Faculty Teaching Fellows in Support of Faculty Development

Applications now open for 2024-2025!

Call for Faculty Teaching Fellows in the Center for Teaching and Learning for Academic Year 2024-2025

Applications due: August 10, 2024

Please send an email to Dr. Melissa Shew (melissa.shew@marquette.edu), Associate Director of Teaching Excellence in the CTL, with the subject headline 2024-2025 FACULTY TEACHING FELLOW APPLICATION 

Download a copy of the description here.

Position description

This is a chance for interested faculty to share their gifts, talents, expertise, and good judgment with others across campus.   

The Center for Teaching and Learning seeks applications from faculty in any academic unit on campus for two positions each semester of CTL Faculty Teaching Fellows during the 2024-2025 academic year. Faculty can be tenure stream of any rank/position or participating (nontenure) stream faculty of any rank/position. Faculty Teaching Fellows are expected to work on average 3-5 hours per week from August 20 to the winter Gift of Time in the Fall, and from after the winter Gift of Time until May 20 in the Spring. A stipend of $2000 per semester will be awarded to teach Faculty Teaching Fellow. 

Application details

Along with your CV, please submit a short application (no more than one page single-spaced) that addresses the following questions:

  1. Why do you want to be a CTL Faculty Teaching Fellow? Specifically, what is it about the mission, identity, vision, or programming of the CTL that speaks to you, and what motivates you to want to work in this way this year?
  2. How does your experience as an educator and colleague on campus position you well to be a Faculty Teaching Fellow?
  3. Faculty Teaching Fellows may serve for one semester or two. Please indicate which you would prefer, if given the choice, and if for one semester, please say which (Fall 2024 or Spring 2025).
  4. What are 2-3 options for signature programming or CTL activity that you think you would like to do next year? (E.g., lead a series of workshops about how to host discussions in large classes, work on inclusive syllabus redesign, facilitate a Community of Practice on a certain topic, etc.)
  5. What else should we know about you?

Successful candidates will demonstrate the following qualities

  • The ability to curate programming, activities, and/or research that allows them to share their specific gifts and talents regarding teaching and learning with the broader campus community;
  • The strong desire to help with faculty consultations and classroom observations, demonstrating confidentiality in consultations and using best practices in observations;
  • The ability and willingness to follow through with all consultations and appointments;
  • The initiative to help execute the mission and vision of the Center for Teaching and Learning through supporting a range of typical activities it undertakes (e.g., helping run various workshops and series, helping raise the profile of the CTL on campus, leveraging campus contacts to support events, create databases for scholarship, provide outreach to departments and colleges for support);
  • General enthusiasm for teaching and learning, self-motivation in reading widely in the scholarship of teaching and learning, and sharing insights for trends and news across campus with the CTL;
  • An ability to work on a team, track work for CTL annual reports accurately, and contribute to the intentionally inclusive environment created by the CTL.

 

Please see below to learn more about our past fellows:

Sheena Carey Dinorah Cortés-Vélez Leah Flack Drew Stathus
Sheena Carey Dinorah Cortés-Vélez  Leah Flack
J. Drew Stathus

We understand that making connections and building relationships with other faculty can be an important path to your teaching success. The Center for Teaching & Learning (CTL) wants to provide a mechanism to easily get that support to you in a variety of ways. We want to create opportunities for dialogue and reflection about teaching, foster a sense of faculty community, and provide tangible advice and guidance that can help promote a culture of pedagogical excellence at Marquette University.

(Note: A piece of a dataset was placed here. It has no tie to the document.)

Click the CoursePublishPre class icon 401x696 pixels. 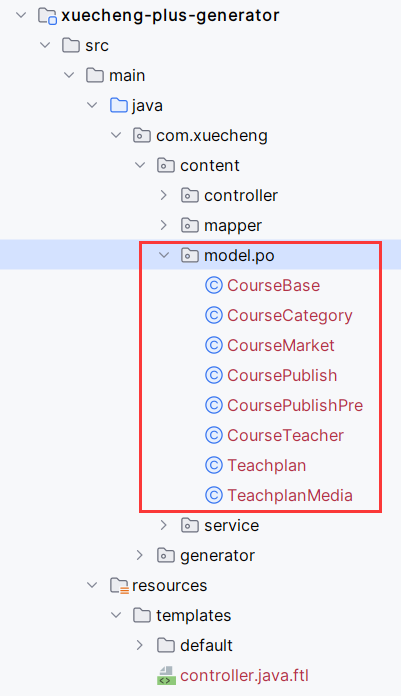[214, 405]
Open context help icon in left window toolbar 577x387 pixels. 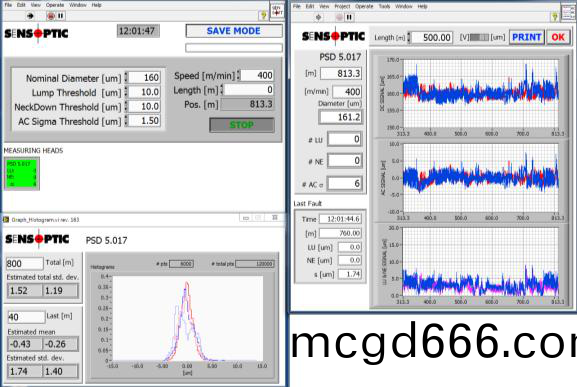(x=263, y=15)
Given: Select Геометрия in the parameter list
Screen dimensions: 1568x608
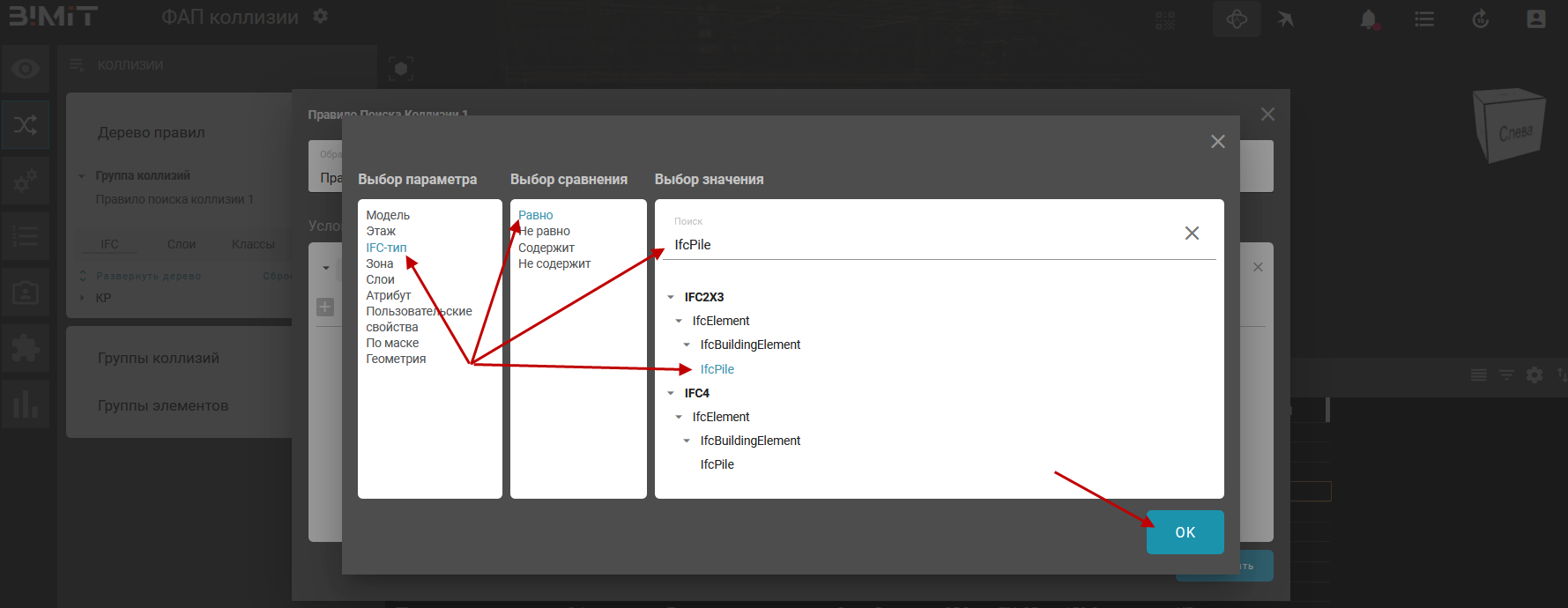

The CTL will offer this 2022-2023 academic year one-on-one or group consultations with your fellow faculty that focus on teaching-related needs you may have. Consultations, by appointment, can be about any teaching-related questions; however, below are the most common needs of faculty.

  • Scholarship of teaching and learning (SoTL)
  • General course design
  • Community engagement within your class
  • Syllabus (re)design 
  • Student engagement techniques
  • Inclusive teaching
  • Teaching philosophy statements
  • Classroom observations
  • Student feedback/MOCES
  • Classroom management
  • Ignatian pedagogy
  • Educational technology
  • Group work
  • Service learning

Please contact the CTL to make an appointment.  We will do our best to match you with a faculty fellow that has expertise in your area of need.  You may also consider reviewing the following faculty fellow information to determine if a particular person might meet your needs.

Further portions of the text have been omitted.